WHAT a nice little text! perhaps you will say; I can learn it all myself in two or three minutes. Stop a minute, little one, and remember there are two ways of learning a text. One is to learn the words only; the other is to know the meaning of the words as well.
A short time ago a little boy learned ten verses of French poetry to repeat on his birthday. He did not let anyone know the secret except his teacher, till the day came. After tea he surprised everyone by repeating the verses without a single mistake. Then his father said,
“Ah! Bobby, I fear you have learned the words without their meaning.”
But father was mistaken this time, for Bobby went through them again, and at the end of each line gave the meaning in English.

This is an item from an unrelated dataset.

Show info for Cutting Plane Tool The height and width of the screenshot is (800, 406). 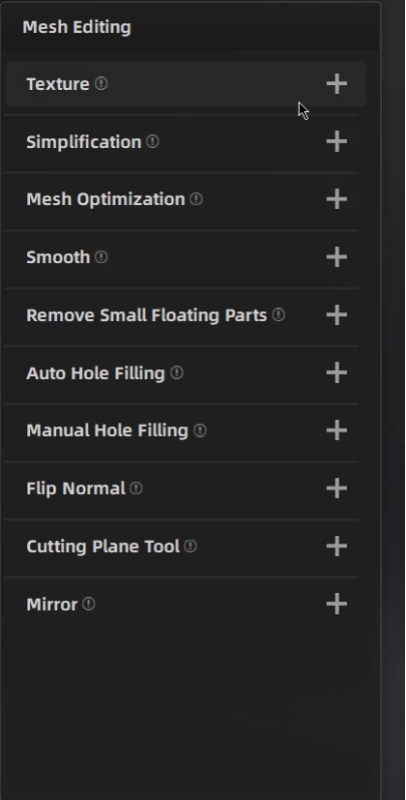[x=190, y=546]
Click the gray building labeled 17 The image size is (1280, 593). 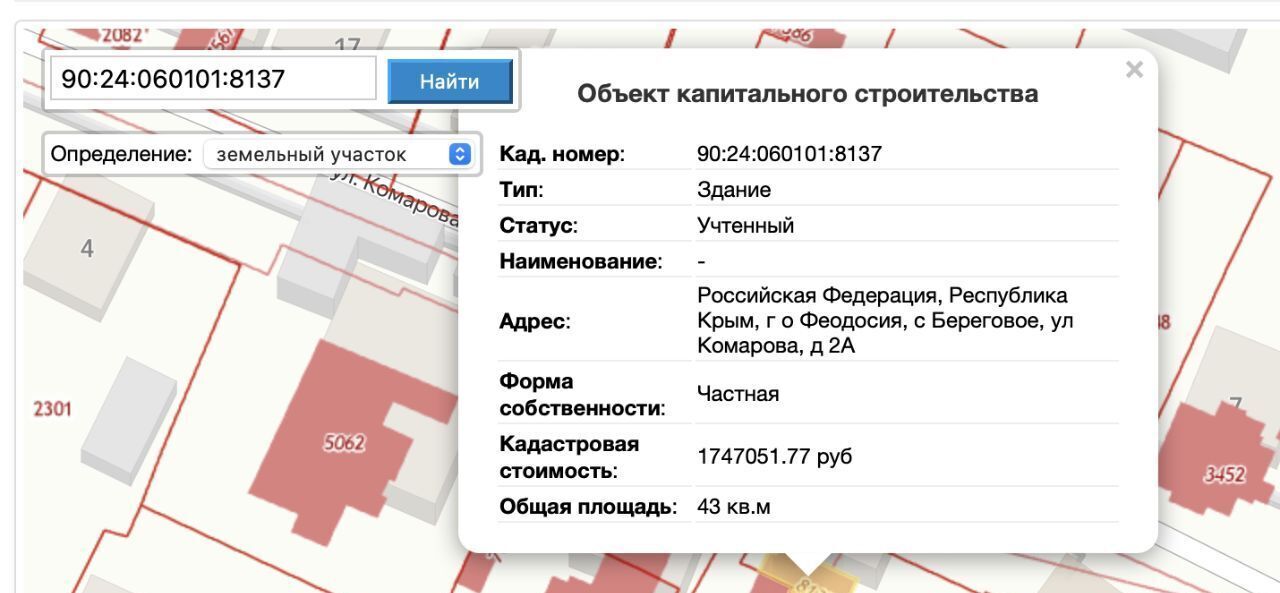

Now it is something like this in learning texts of Scripture. Some boys and girls learn a whole chapter every week, yet many older scholars would have to confess they had not learned all that this little verse of two words contains. How is that? you ask. Well, we begin to wonder why Jesus wept; He who had been so kind to the widow of Nain, and had raised the ruler’s little girl to life again. Why did Jesus weep? It was because He was so sad to see, all around, the effects of sin. You know that the wages of sin is death. That is why you see so many white stones in the cemeteries, with the words on them to tell us whose body lies beneath. Here perhaps is a man’s grave, there a little girl’s, farther on family graves. These all tell us that sin has been here, and death, the wages, followed. But there are other and worse effects of sin than death of the body; for sin separated man from God, and for any that die with their sins unforgiven, there will be the second death that will shut them out from God forever.
How kind it was of Jesus to weep about Lazarus! and He wept for us too, because we are all born under sin. Afterwards Jesus died Himself to destroy the power of him that had the power of death. Those who now rest in the work Jesus has done will never die. They may fall asleep in Jesus, and their bodies be put in the grave, but they will be raised again, and go to be with Him.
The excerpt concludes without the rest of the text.